Intervention

Against the Ideology of Connection

In contemporary cultural discourse, ‘connection’ is often presented as an unquestioned good. This intervention questions that assumption.

Prompted by cultural programming that foregrounds ‘connection’ as a response to contemporary crises, and by the uncritical endorsement of this notion in public debate. This text forms part of a broader intervention that will be further developed.

In recent years, “connection” has become a central term in cultural and political discourse. It is invoked as a remedy against fragmentation, polarization, and social anxiety. Culture, in particular, is increasingly called upon to “connect”.

This appeal appears self-evident. Yet it rests on an unexamined assumption: that connection is inherently emancipatory. This intervention challenges that assumption.

Not all forms of connection are politically neutral. On the contrary, connection can function as a powerful mechanism of alignment, normalization, and control. It can suppress conflict by framing disagreement as a failure of relation rather than as a structural or political antagonism.

Historically, reactionary and fascist movements have demonstrated a remarkable capacity to produce intense forms of collective attachment. They do not lack connection; they mobilize it. The problem is therefore not the absence of connection, but the forms it takes and the structures it reinforces.

When culture defines its role in terms of connection, it risks displacing conflict instead of articulating it.

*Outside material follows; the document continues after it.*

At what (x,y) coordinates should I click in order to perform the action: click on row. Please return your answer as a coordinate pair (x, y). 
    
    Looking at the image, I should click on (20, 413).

It risks transforming political contradictions into interpersonal deficits, and structural tensions into communicative problems.

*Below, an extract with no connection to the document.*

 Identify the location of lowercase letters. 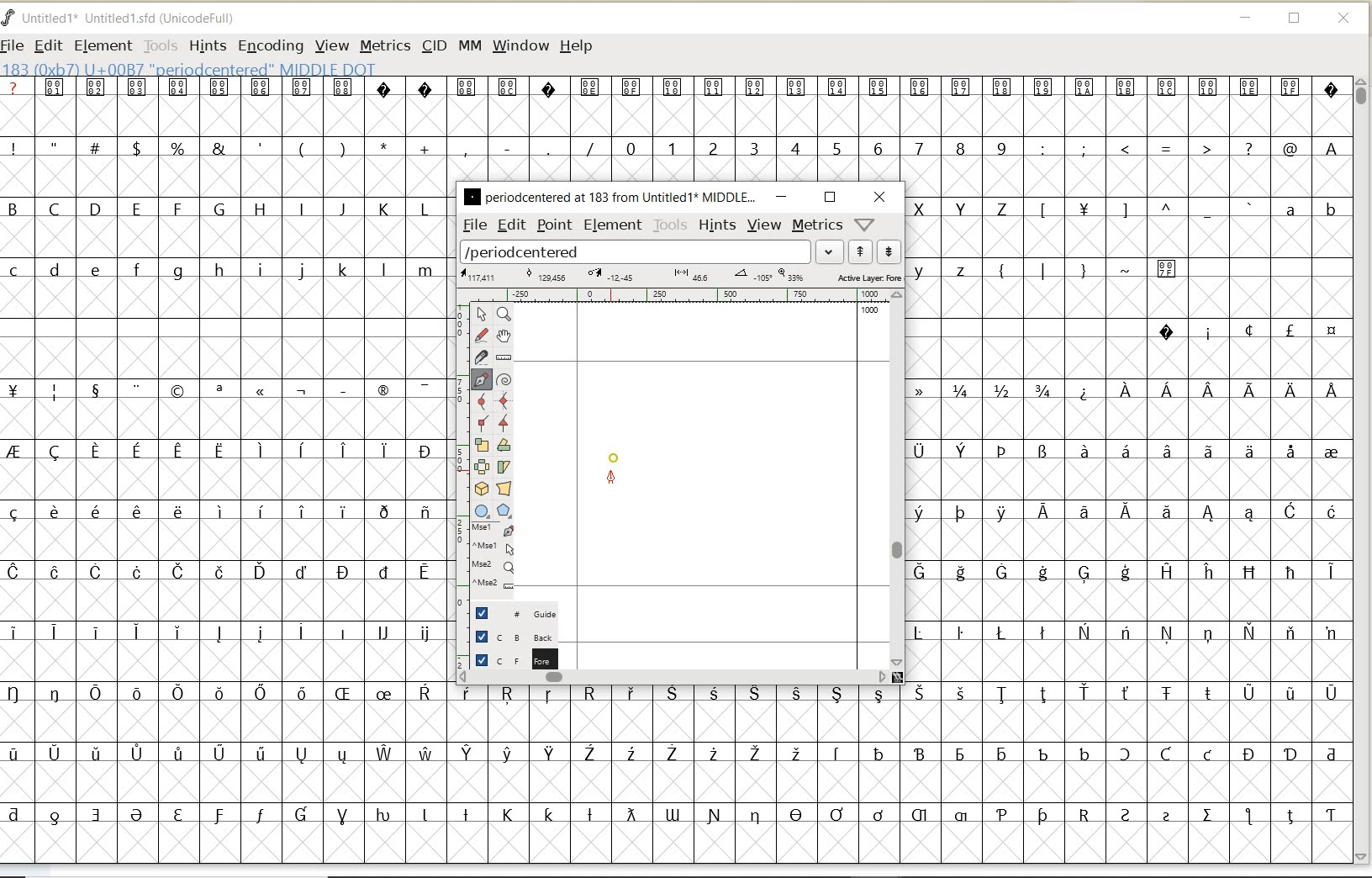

A critical practice cannot be grounded in connection alone. It must be able to sustain disjunction, disagreement, and forms of non-relation. It must recognize that not everything can, or should, be reconciled.

Connection is not a solution in itself. It is a form that can either reproduce or contest existing structures of power. To treat it as an unquestioned good is to abandon critique at the very moment it is most needed.

This text marks a first articulation of a position that will be developed in subsequent interventions.